ILUSTRAÇÃO Karina Buhr
A listra amarela acesa na parede, nascida da fresta de frente pro lençol grosso de flor, a essa altura incoerente porque, nesse exato instante, um fio de leve geladinho vem, da mesma espessura, um pouco mais sem força só, o suficiente para a respiração falsear quando entorna nariz adentro. O primeiro espirro do dia. A paisagem da rua de cabeça pra baixo no teto, filme de rolo de fita, cortado e colado na unha, projetor maquinário velho, motor com barulho de trem, garagem do vizinho lava carro feliz, volume de acordar no susto, na hora certa, sem despertador, só da responsabilidade pesada mesmo, nada mais faz acordar cedo no domingo. Se bem que nunca mais fez diferença o dia. Amanheço com pressa pela noite, pra passar logo isso tudo, isso nada, um dia grudado no outro, ações com impulso somente animal, ou o que restar disso, e sem banda, sem as corridas e vividas de fazer a usina moer, a linha roer e estourar mais lá na frente, por motivo torpe às vezes, as violências de sempre e agora uma outra, imensa, cobrindo tudo, estendendo um vazio sem remédio. Com remédio, mas como se não.
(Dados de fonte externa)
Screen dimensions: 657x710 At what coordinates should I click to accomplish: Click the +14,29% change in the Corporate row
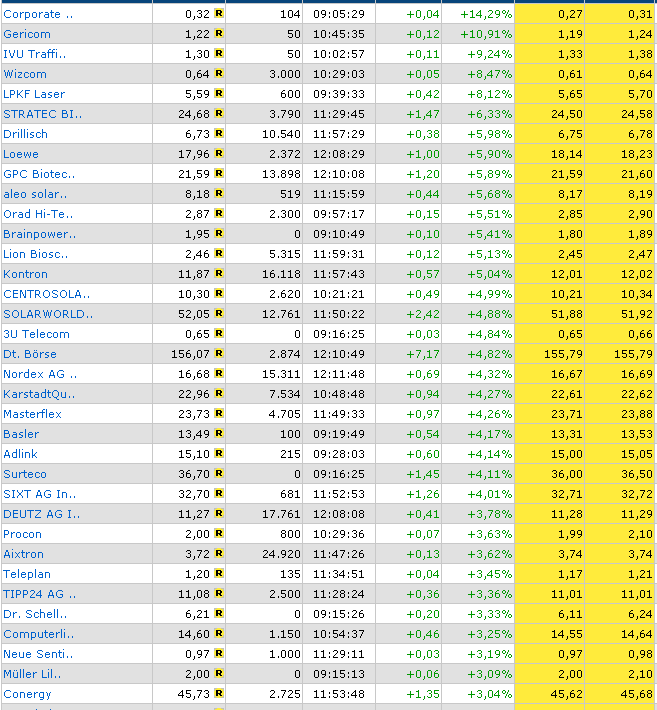point(486,14)
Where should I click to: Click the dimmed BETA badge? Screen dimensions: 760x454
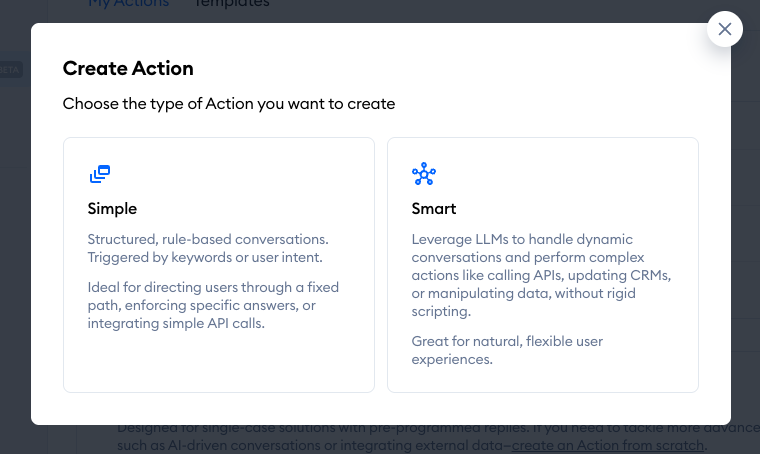tap(9, 70)
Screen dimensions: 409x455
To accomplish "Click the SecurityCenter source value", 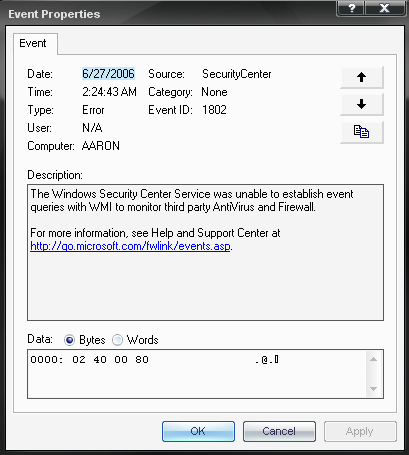I will 237,74.
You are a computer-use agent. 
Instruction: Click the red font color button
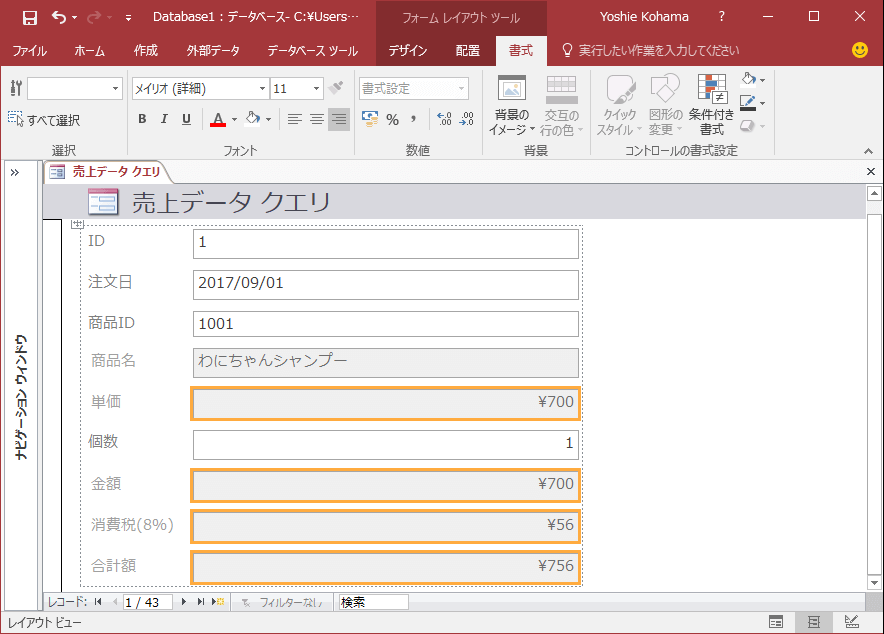click(x=218, y=119)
Mas o assunto era recheio de bolo quando fui dormir, porque antes era alguma notícia de desgraça que eu cobri de doce, o ponto do bolinho de chuva pra não ficar travoso, mas já azedou antes da primeira amargura. Ano que vem a gente brinca carnaval mas não vai ter de novo, a única certeza é um não tamanho de um bonde, pra tudo, um não, um não tamanho do mundo, impedindo a circulação do ar. Única coisa certa é nenhuma, nada que cure, só o que adoece, aperreia, destrói, entonta. Fico tacando água em tinta, tinta em papel, papel em moldura, como pra divertir, mas é só pra passar. E passa, e passa, mas o lugar pra onde vai é nenhum. Faço um céu listrado colorê, forma de voz estridente de criança agitada, que nem desconfia, mas sabe, um por do sol infantil, caricatura de alegria, televisão desenho desanimado.
Eu queria muito poder me ajudar, passar essa tira rosa mais pra lá, a azul pro lado esquerdo, ornar bem direitinho. Era só isso, encher o papel todo. Gostaria de escrever querido diário, hoje eu ia te começar mas acabou o tempo ruim, não precisa mais, vou tomar um banho de mar, esvaziar a pouquidão do ano passado, vai dar é trabalho mas é bem isso que precisava, sair desse papel, construção terceira dimensão, nem sei se sei andar ainda, mas talvez sim. Se não souber reaprendo, vai ter tempo agora pra tudo. Vou largar essa página, não faz sentido te contar mais porque já passou, perdi tempo, tudo esperando pra inflar de novo, pulmão mais fraco, sem tônus de perna, aquele pedacinho gostoso que tinha na coxa, a parte de dentro, desmilinguiu, mas tudo certo no errado, fez a volta inteira e encaixou, o gosto é outro mesmo, não vai doer.
Esquecer a palavra foi o verbo principal até agora, desde quando mesmo? Um dia desses. Cortar e colar do lado pra não fugir de novo a raposeira, já tem um monte aqui, é reler pra elas ficarem fazendo parte, porque se elas desistirem aí lascou. Estou totalmente nas mãos delas, é assim, mas agora sei não, estranho. Vertigem, desiste, se desistir fica bom, pronto, agora torne, tem muito a ser feito, panelas vazias.
Acho que eu não adoro nenhuma coisa, é outro assunto, mas tem a ver. Observo apaixonados por ofícios, ou pelos dinheiros dos ofícios, por necessidade, vaidade, cada um cada qual, mas eu, pessoalmente, minha própria figura, a essa altura, acho que não gosto muito assim de nada. Eu vou fazendo, até cumpro direito, mas um objetivo, um ponto de mira pra ir nele até o fim, isso aí tenho mais não. Será que passa? Passa tanto as coisas, isso deve também. O sol está tão bonito atrás das árvores, quem vê nem diz!